09/10/2020
Türkiye’yi her türlü iç ve dış saldırıya karşı koruyabilen yönetime sahibiz
İç ve dış güvenliğe öncelik veren ve bu alanlarda dünya ölçüsünde başarılı olan bir yönetimi hiç aksatmadan demokratik seçimle işbaşında tutmak, bilinçli bir topluma özgü başarıdır...
Tablo ortada
Ortadoğu, Balkanlar ve Kafkaslar gibi üç kriz bölgesinin tam merkezinde bulunan Türkiye'nin yaşadıklarını hiç unutmayalım. 1984'te başlayan PKK terörü ve daha sonra Irak ile Suriye'den bize yansıyan diğer terörist akımları Suriye'deki iç savaş izledi. Bu dönemlerde hem Yugoslavya'daki iç savaşa hem de Bulgaristan'daki Türklere karşı uygulanan politikalara tanık olduk. Sovyet İmparatorluğu'nun çöküp dağılmasının Azerbaycan'a nasıl yansıdığının sonuçlarını bugün Ermenistan'la savaşta görüyoruz.

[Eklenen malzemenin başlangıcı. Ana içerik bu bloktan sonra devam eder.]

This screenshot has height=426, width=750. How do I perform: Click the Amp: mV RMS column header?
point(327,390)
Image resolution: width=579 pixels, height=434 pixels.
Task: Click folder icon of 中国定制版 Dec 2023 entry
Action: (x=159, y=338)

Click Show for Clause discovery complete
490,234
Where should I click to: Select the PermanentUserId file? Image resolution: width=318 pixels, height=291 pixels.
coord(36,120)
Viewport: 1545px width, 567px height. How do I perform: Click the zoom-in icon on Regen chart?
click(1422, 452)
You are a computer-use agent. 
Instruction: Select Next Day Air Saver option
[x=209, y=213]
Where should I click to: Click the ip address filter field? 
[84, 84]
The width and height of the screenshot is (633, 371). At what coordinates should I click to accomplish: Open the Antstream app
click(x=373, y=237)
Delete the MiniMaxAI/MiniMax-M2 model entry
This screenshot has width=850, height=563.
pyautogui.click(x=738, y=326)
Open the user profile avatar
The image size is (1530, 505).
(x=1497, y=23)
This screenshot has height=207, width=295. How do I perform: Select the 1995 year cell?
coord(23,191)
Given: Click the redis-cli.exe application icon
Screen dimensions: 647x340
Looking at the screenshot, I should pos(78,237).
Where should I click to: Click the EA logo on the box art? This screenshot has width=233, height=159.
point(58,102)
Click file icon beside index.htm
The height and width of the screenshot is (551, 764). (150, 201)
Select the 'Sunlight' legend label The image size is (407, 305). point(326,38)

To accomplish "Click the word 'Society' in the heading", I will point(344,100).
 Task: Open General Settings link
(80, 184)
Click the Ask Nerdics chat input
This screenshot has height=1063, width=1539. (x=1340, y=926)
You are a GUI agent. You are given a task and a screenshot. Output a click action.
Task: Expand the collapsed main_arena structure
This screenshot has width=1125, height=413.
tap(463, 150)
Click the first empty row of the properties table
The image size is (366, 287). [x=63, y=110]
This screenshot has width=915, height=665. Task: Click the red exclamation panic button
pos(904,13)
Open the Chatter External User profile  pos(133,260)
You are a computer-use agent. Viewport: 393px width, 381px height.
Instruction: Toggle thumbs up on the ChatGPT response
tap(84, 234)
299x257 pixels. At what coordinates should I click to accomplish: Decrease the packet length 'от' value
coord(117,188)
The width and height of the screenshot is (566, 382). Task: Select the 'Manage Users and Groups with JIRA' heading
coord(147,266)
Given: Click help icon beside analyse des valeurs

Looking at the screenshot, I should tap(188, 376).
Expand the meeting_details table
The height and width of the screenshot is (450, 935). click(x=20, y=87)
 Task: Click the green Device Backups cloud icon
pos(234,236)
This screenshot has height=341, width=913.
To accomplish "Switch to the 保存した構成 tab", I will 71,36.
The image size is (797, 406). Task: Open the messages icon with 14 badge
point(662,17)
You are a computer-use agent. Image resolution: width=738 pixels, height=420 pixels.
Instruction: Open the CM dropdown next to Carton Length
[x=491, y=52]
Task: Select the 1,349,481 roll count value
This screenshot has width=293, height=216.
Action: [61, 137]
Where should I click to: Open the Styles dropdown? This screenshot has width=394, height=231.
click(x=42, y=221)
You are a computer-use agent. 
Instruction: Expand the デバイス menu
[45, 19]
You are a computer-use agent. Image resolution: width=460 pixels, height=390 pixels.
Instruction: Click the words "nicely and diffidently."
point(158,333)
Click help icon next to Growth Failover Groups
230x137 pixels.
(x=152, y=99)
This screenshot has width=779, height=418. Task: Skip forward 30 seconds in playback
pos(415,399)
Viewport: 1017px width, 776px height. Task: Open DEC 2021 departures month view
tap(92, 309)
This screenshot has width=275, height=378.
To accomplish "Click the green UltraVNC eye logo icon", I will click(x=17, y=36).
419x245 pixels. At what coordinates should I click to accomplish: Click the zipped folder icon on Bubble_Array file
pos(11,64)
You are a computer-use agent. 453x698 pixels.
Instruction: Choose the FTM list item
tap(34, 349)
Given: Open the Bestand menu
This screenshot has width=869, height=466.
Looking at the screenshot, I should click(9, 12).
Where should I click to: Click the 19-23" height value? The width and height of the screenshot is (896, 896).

Tamamı için https://www.sabah.com.tr/yazarlar/barlas/2020/10/09/turkiyeyi-her-turlu-ic-ve-dis-saldiriya-karsi-koruyabilen-yonetime-sahibiz
Yorum:
İlk hücre
Her türlü iç ve dış saldırıya karşı korunaklı olmak için öncelikle kendine yeten bir ülke olmak gerekir. Dünyanın x yerinde gerçekleşen bir seçimden etkilenen bir ekonomiye sahipsen o zaman durup düşünmen gerekir.
Kendi üretimini yapıp kendi piyasasına hakim olamayınca esen yelden, uçan kuştan etkilenir olursun. O kadar savunmasız olursun ki ülkenin doğusunda olan bir olay bile batısını etkiler. Oysa sağlıklı ekonomide bucak içi denge kurulmalı, kriz olunca sadece ilgili bucak etkilenmeli. Diğer bucaklar normal seyrine devam edebilmeli. Para, karşılığı olan mala endekslenmeli böylece piyasa spekülatif girişimlerden etkilenmemiş, değer korundukça para da korunmuş olur.
Bütün bunlar pilot bir bucakta uygulanıp, etkileri gözlemlenmeli, eksikleri tamamlanmalı. Tedaviye hücre düzeyinde başlanmalı. Bunu şimdi yapmaya kalksanız en az beş yıl süreye ihtiyacınız olur. Demem o ki, zaman aleyhimize işliyor biz ise yıllardır süre gelen yanlışlarda ısrar edip aynı dereden yine ıslanarak geçme peşindeyiz. Allah selamet versin, ne diyelim.